Output all records exactly, with no images.

★ ★ ★

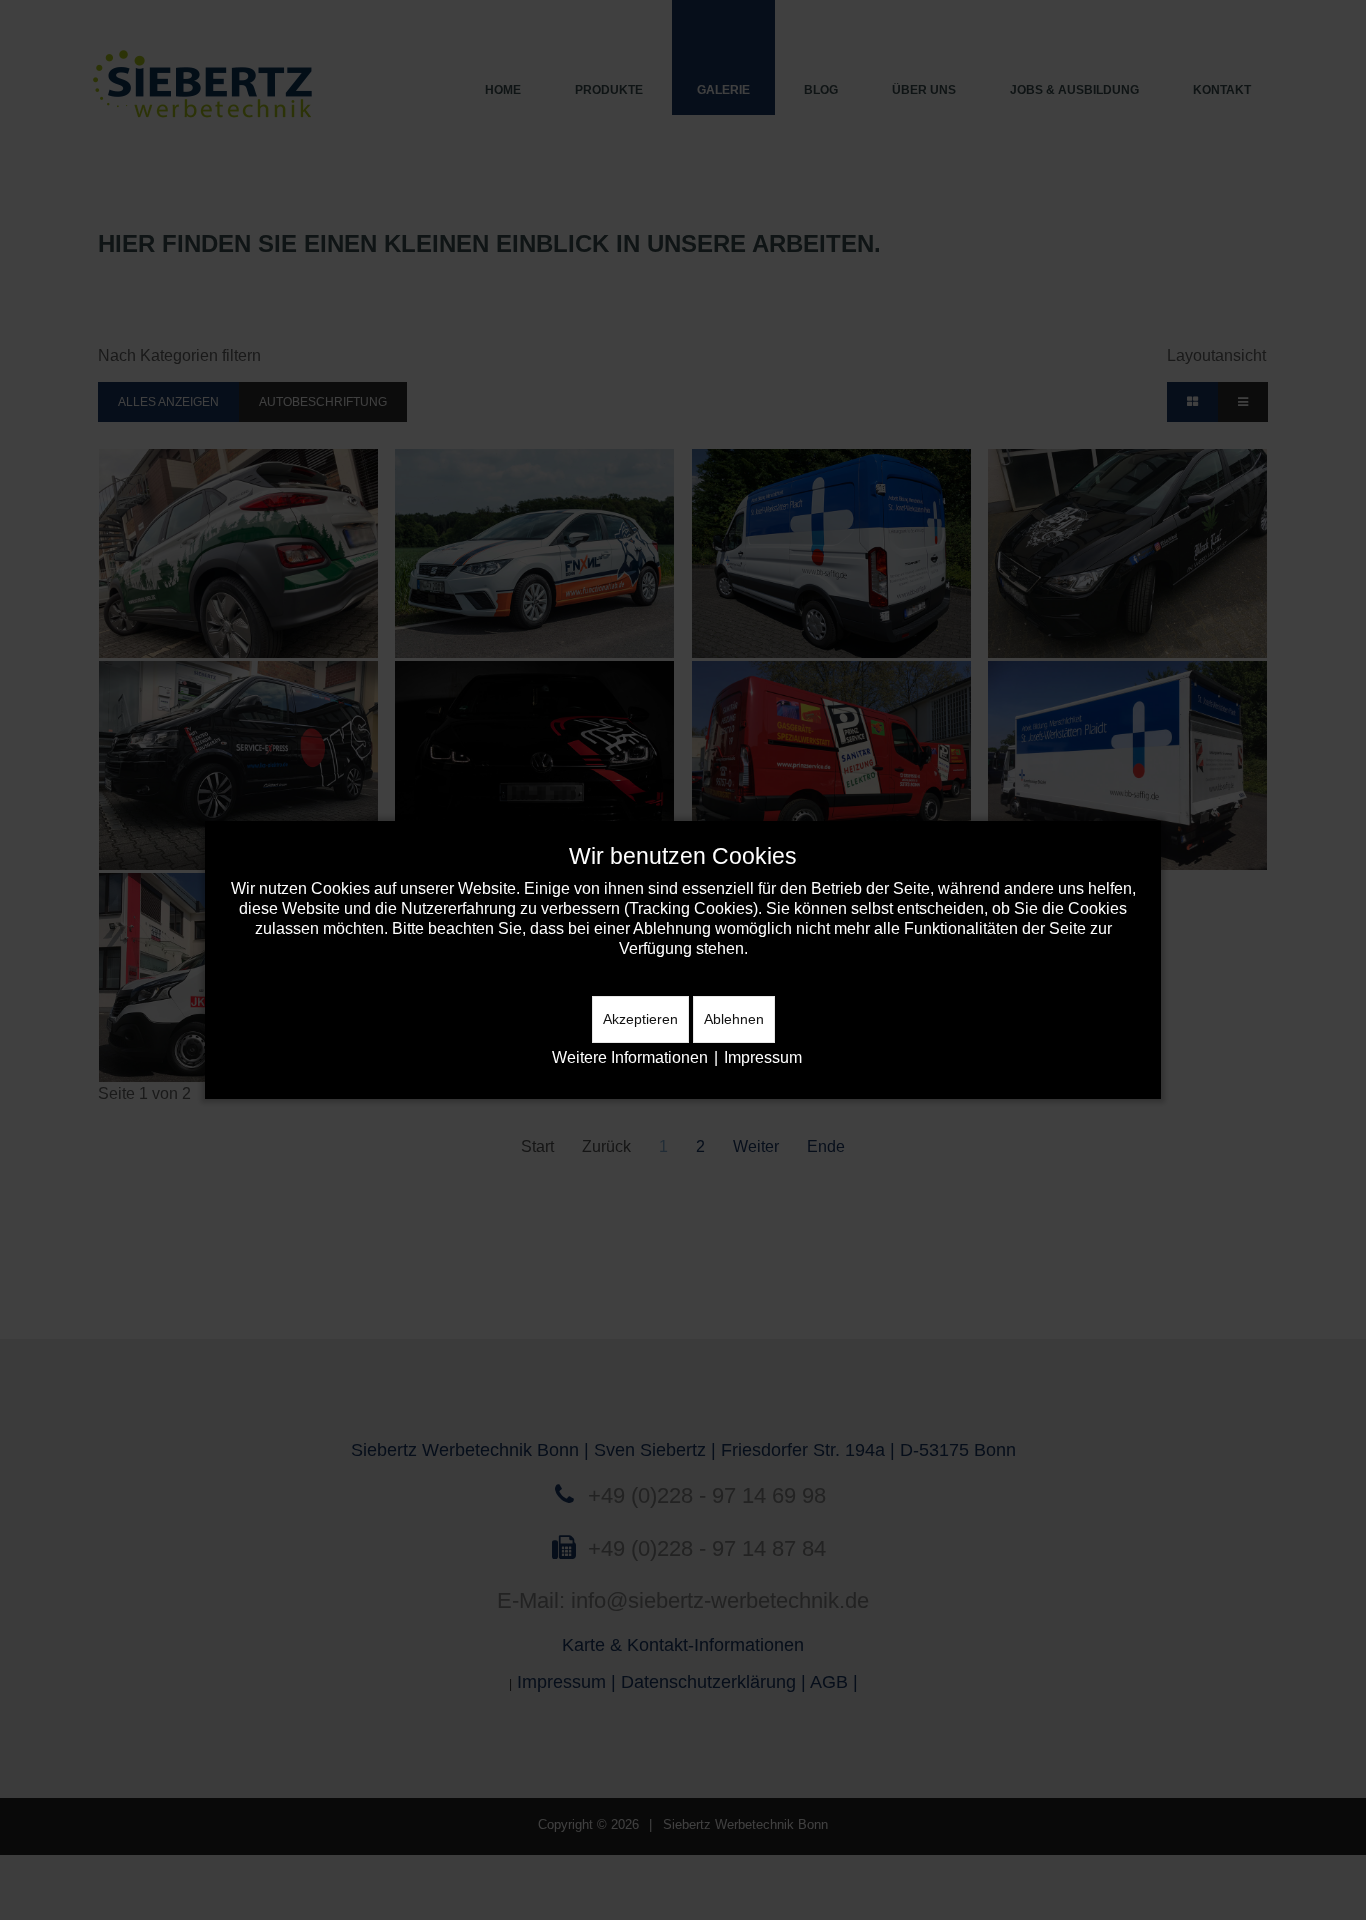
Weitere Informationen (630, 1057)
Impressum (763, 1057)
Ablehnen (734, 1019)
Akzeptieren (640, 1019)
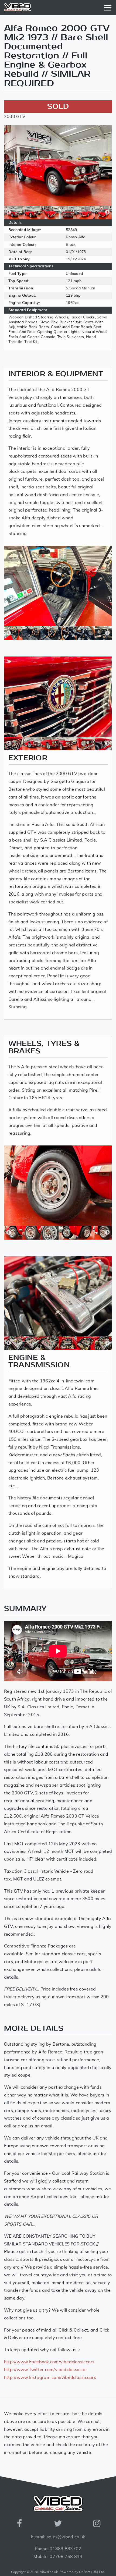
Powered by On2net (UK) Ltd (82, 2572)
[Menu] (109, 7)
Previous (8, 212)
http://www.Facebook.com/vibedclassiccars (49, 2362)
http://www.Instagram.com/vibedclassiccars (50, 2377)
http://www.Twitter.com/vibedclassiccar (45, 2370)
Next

★ ★ ★

#### COMPLETED EXERCISE
Weitere Informationen (630, 1057)
Impressum (763, 1057)
Ablehnen (734, 1019)
Akzeptieren (640, 1019)
Powered by On2net (UK) Ltd (82, 2572)
[Menu] (109, 7)
Previous (8, 212)
http://www.Facebook.com/vibedclassiccars (49, 2362)
http://www.Instagram.com/vibedclassiccars (50, 2377)
http://www.Twitter.com/vibedclassiccar (45, 2370)
Next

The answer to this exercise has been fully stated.